Data items
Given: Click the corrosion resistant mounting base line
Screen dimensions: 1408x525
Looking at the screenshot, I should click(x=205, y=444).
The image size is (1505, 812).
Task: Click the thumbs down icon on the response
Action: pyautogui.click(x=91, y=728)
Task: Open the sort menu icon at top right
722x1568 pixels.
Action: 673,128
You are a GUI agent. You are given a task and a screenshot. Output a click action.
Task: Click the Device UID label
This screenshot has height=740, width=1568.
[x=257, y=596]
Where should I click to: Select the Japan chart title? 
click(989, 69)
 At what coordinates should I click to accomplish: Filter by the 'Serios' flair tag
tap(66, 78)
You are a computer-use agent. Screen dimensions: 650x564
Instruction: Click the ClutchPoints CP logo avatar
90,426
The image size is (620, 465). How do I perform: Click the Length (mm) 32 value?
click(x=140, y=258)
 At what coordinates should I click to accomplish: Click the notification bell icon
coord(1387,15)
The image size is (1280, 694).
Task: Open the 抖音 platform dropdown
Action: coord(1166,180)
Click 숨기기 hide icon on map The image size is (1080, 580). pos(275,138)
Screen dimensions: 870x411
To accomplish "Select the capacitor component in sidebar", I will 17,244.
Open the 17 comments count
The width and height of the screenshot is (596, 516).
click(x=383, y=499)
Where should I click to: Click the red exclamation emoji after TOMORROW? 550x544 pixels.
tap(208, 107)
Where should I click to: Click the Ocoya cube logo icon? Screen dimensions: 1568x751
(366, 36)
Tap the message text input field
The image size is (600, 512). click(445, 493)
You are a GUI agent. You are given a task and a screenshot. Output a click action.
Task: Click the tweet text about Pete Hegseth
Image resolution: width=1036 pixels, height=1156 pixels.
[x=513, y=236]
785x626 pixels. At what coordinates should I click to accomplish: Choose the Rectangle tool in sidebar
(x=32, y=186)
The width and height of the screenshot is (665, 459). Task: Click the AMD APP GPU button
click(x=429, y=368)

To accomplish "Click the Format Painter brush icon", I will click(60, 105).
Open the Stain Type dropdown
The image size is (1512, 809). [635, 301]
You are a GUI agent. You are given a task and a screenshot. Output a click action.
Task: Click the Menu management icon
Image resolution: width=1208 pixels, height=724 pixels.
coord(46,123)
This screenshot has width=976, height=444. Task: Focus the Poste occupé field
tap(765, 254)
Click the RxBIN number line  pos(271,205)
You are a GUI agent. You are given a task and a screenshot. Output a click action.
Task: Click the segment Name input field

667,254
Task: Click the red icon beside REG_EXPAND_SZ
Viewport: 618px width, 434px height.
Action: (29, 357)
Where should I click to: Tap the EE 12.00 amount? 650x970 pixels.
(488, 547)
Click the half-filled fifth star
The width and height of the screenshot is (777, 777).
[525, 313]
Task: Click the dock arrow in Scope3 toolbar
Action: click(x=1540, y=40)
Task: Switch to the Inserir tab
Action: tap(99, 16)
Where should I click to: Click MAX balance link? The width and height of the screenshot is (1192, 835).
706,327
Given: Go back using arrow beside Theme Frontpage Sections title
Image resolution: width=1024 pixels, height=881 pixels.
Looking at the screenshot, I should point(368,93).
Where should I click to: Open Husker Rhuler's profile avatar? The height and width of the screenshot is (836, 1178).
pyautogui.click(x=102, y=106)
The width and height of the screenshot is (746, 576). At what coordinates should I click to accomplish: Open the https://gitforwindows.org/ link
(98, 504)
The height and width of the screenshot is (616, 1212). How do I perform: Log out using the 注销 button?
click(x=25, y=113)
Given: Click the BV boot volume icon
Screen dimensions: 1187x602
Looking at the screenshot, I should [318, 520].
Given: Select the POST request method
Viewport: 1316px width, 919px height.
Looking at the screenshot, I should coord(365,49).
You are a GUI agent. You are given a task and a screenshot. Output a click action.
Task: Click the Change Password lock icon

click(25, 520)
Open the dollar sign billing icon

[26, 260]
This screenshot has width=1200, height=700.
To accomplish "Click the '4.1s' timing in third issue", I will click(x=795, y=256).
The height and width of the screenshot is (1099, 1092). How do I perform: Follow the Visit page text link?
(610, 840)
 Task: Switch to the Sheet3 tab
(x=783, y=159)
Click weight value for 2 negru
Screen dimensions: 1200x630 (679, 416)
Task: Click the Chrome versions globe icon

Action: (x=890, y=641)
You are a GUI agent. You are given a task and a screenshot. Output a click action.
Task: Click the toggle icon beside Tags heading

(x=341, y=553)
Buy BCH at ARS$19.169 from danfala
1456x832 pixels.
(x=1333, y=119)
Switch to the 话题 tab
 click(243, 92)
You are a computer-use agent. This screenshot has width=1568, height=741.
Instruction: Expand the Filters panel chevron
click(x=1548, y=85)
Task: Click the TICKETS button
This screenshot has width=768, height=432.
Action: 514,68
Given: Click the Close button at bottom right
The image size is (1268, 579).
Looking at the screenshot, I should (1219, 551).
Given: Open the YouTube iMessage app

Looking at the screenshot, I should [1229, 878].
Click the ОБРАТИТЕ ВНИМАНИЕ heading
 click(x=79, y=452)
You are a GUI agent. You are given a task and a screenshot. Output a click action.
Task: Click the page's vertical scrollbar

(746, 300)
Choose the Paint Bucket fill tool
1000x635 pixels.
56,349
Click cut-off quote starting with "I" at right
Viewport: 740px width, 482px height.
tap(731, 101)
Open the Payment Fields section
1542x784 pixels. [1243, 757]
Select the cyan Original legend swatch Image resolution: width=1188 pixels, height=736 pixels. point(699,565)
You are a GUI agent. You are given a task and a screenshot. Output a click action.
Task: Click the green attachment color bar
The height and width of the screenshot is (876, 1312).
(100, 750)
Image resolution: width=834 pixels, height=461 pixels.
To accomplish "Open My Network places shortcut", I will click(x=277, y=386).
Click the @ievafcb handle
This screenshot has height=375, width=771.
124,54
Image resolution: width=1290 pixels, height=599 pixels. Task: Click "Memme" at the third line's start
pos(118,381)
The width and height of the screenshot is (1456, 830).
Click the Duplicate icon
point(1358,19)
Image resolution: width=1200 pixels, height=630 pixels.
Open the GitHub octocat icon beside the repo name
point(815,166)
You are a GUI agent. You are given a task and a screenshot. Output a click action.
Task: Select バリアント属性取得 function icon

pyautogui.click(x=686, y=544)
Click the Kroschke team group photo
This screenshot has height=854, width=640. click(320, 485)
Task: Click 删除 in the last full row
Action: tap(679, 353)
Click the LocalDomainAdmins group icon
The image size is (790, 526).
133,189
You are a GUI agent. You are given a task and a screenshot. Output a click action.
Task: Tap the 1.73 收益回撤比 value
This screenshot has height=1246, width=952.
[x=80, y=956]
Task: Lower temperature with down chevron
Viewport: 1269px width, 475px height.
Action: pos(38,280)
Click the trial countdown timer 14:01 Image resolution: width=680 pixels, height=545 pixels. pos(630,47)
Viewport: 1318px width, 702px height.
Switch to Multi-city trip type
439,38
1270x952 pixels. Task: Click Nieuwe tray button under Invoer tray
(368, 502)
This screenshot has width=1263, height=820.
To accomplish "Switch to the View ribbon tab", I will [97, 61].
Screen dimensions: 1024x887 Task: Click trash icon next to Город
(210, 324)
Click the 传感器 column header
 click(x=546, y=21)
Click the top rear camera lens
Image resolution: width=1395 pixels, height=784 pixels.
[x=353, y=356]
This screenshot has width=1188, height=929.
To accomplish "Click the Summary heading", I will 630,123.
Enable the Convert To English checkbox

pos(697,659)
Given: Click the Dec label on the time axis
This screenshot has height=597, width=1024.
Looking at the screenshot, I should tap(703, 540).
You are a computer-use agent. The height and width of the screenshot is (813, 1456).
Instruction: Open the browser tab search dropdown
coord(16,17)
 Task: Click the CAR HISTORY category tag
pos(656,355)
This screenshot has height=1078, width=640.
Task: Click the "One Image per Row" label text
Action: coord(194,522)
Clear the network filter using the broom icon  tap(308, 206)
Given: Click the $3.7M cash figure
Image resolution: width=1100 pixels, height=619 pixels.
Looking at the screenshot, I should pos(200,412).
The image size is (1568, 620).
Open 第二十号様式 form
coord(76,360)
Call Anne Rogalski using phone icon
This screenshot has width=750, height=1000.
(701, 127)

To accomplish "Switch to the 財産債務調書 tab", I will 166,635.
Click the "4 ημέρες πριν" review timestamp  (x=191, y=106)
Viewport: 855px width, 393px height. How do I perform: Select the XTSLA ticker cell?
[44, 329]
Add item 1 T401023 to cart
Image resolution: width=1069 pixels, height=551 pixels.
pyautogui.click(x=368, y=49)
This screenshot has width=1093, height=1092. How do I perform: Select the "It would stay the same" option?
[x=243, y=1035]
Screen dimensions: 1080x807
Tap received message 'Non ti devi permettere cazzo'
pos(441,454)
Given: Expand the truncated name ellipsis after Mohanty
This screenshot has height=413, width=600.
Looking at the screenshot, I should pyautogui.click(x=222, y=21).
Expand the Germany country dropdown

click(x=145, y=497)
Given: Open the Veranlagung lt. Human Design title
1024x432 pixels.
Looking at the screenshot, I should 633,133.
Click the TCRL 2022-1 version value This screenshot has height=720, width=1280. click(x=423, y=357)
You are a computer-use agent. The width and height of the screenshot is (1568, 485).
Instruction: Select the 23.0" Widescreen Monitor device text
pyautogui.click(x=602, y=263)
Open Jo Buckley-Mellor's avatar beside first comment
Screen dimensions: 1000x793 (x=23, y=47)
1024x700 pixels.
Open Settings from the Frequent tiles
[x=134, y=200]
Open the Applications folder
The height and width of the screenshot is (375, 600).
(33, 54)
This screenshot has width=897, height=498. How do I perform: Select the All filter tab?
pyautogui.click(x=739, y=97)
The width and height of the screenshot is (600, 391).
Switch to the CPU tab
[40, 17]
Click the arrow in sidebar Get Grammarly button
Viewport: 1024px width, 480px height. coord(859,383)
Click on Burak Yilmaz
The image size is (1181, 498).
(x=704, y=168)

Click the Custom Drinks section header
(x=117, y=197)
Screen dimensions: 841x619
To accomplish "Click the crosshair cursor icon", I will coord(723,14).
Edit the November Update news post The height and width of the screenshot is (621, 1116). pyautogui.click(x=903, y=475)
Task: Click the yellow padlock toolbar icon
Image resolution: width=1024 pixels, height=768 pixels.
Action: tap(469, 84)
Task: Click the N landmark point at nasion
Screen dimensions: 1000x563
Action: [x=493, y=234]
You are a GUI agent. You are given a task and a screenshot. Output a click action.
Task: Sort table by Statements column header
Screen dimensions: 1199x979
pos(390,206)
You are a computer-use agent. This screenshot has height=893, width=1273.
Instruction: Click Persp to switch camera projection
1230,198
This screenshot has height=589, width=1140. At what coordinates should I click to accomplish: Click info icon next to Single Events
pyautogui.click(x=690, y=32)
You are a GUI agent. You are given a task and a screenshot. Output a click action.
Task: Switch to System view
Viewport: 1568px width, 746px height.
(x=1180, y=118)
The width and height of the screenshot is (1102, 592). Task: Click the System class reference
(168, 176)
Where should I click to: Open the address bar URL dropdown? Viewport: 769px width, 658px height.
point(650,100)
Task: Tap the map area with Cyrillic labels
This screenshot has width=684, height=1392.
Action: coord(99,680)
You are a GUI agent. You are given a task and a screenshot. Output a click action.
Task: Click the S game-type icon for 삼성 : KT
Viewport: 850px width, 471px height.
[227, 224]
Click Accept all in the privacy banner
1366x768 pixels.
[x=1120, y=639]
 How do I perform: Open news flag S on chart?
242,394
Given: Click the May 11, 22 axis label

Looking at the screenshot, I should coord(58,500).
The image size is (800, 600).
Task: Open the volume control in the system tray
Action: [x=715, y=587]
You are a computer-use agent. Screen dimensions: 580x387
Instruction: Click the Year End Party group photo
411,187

TASK BRIEF: Using the entries above, return each line in which the word "computer" occurs.

WRITTEN ANSWER:
You are a computer-use agent. Screen dimensions: 650x564
You are a computer-use agent. This screenshot has width=1568, height=741.
You are a computer-use agent. The height and width of the screenshot is (813, 1456).
You are a computer-use agent. The width and height of the screenshot is (1568, 485).
You are a computer-use agent. This screenshot has height=893, width=1273.
You are a computer-use agent. Screen dimensions: 580x387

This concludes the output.